I caught and marked several of those new basking rattlers and, as it appeared that another cold snap was unlikely, I implanted transmitters in CROR46, captured on 6 March, and in a new female, CROR47, captured a few days later. I could not palpate any fetuses in Female 47 and I don’t think she is pregnant but it’s possible, as it is very early in the year.
As of today, Female 41, who produced kids last season and apparently hibernated by herself, was coiled in deep green grass about 30 yards from where she spent the winter (below), apparently hunting.

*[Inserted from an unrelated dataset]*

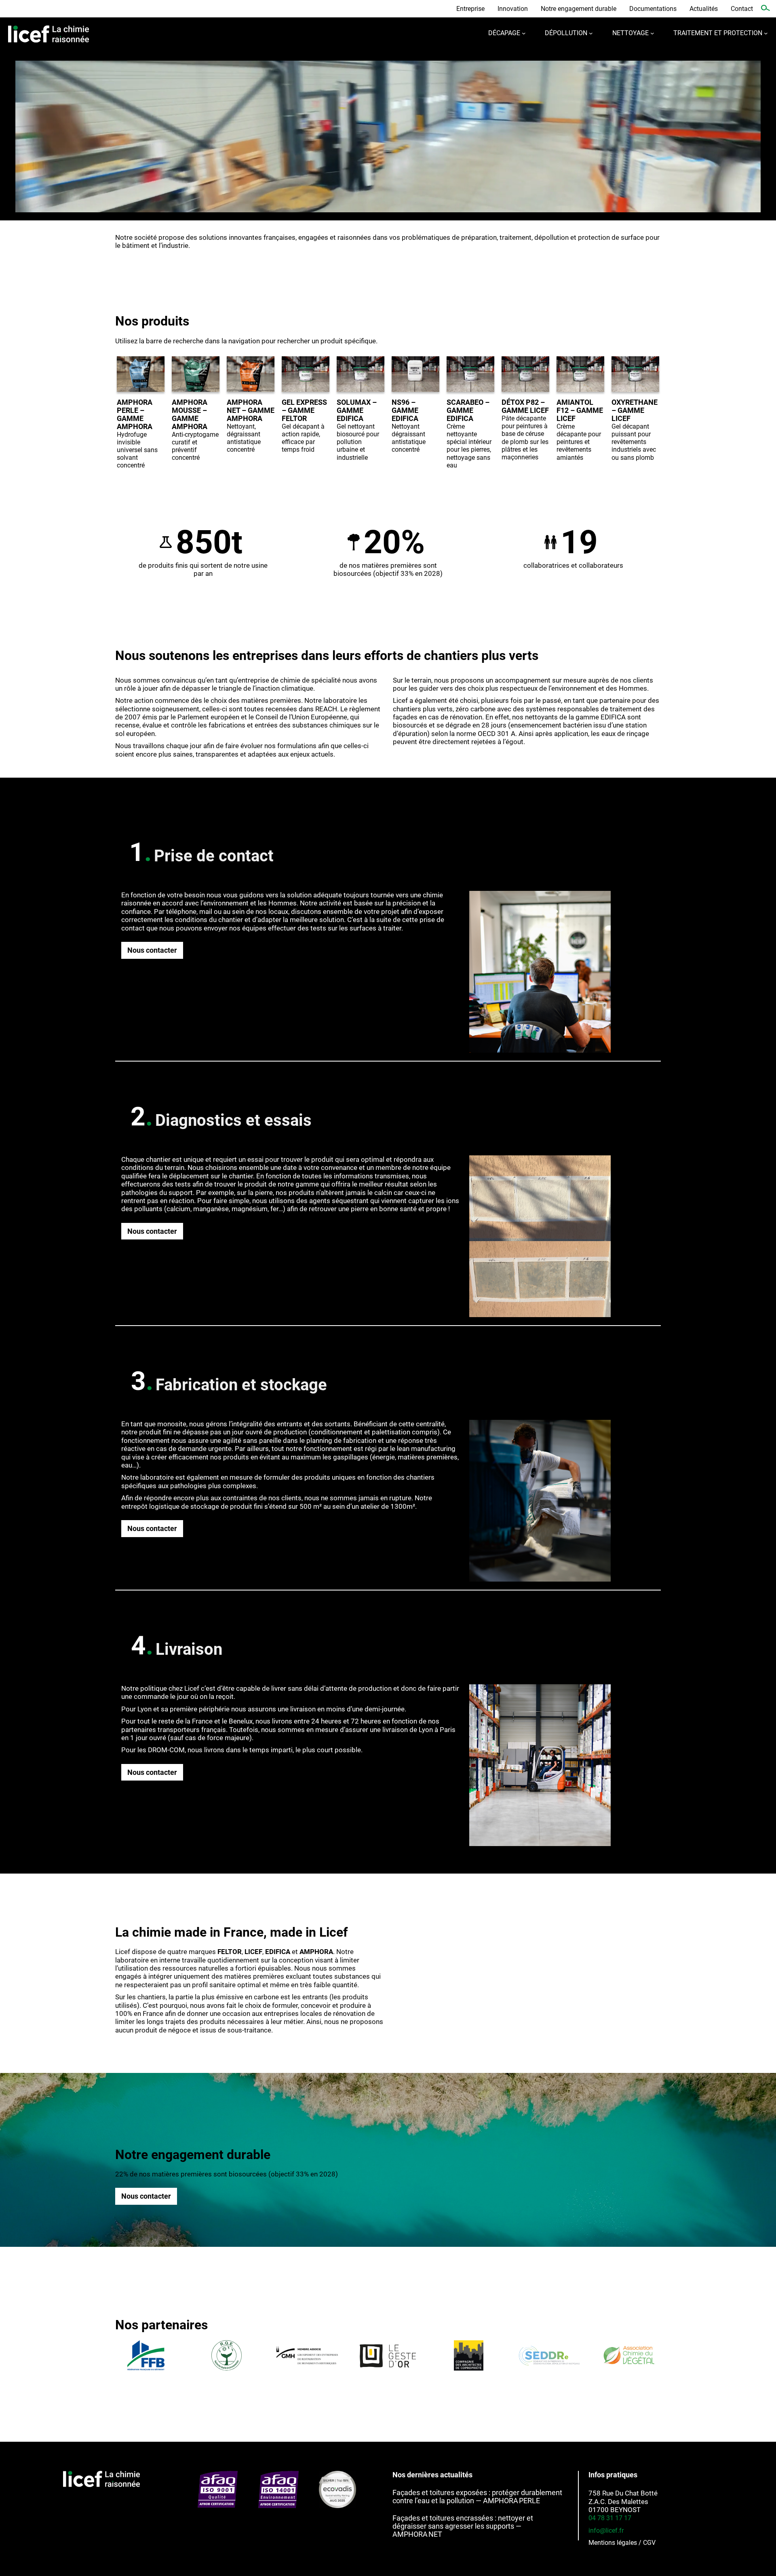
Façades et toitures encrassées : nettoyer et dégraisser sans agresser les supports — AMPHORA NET (462, 2526)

Male 35 was coiled in deep grass under a live oak tree he frequented last year. He’s the one who spent so much time in the vegetation near the bike rack, silently welcoming guests much of last summer. We’ll see where he goes next.
You may remember that Male 40’s transmitter was the most recent to fail prematurely. Well, I was able to recapture him today. I also recaptured Male 38, who’s transmitter is still working but is part of the batch that have been failing early. Both will be released with new transmitters in the next day or two. Males 36 and 37 remain on the loose with failed transmitters.
Finally, Male 46 and Female 47 have found each other and were laying in the sun together this afternoon (below). There was no active courtship when I saw them (they were very still) but I’m not buying that this is a platonic relationship this time of year!
As you can see from the photos, these rattlesnakes are almost impossible to see in the thick carpet of green grass that covers the park now. And when approached too closely, they disappear silently into the grass – as Female 47 did as soon as I tried to get closer after the photo above. Of course, the green grass makes it very easy to step on a rattlesnake!
As of today, Female 39 is the only telemetered animal that has not left her winter shelter, although her body temp has been warm (indicating she has been basking, although I haven’t seen her) and, several days ago, she moved to the other end of the log where the location of her radio signal was identical to that of Male 35 for a couple of days before he left. Hmmm…!
I also heard two different California ground squirrels incessantly chirping their alarm call this afternoon. When they are signaling a hawk or coyote, they usually chirp once or twice and dive for cover. When they continue to chirp over and over, it is often a snake (unlike a hawk or coyote, once they discover a snake, they can avoid it without going underground). Unfortunately, I didn’t have time to investigate today.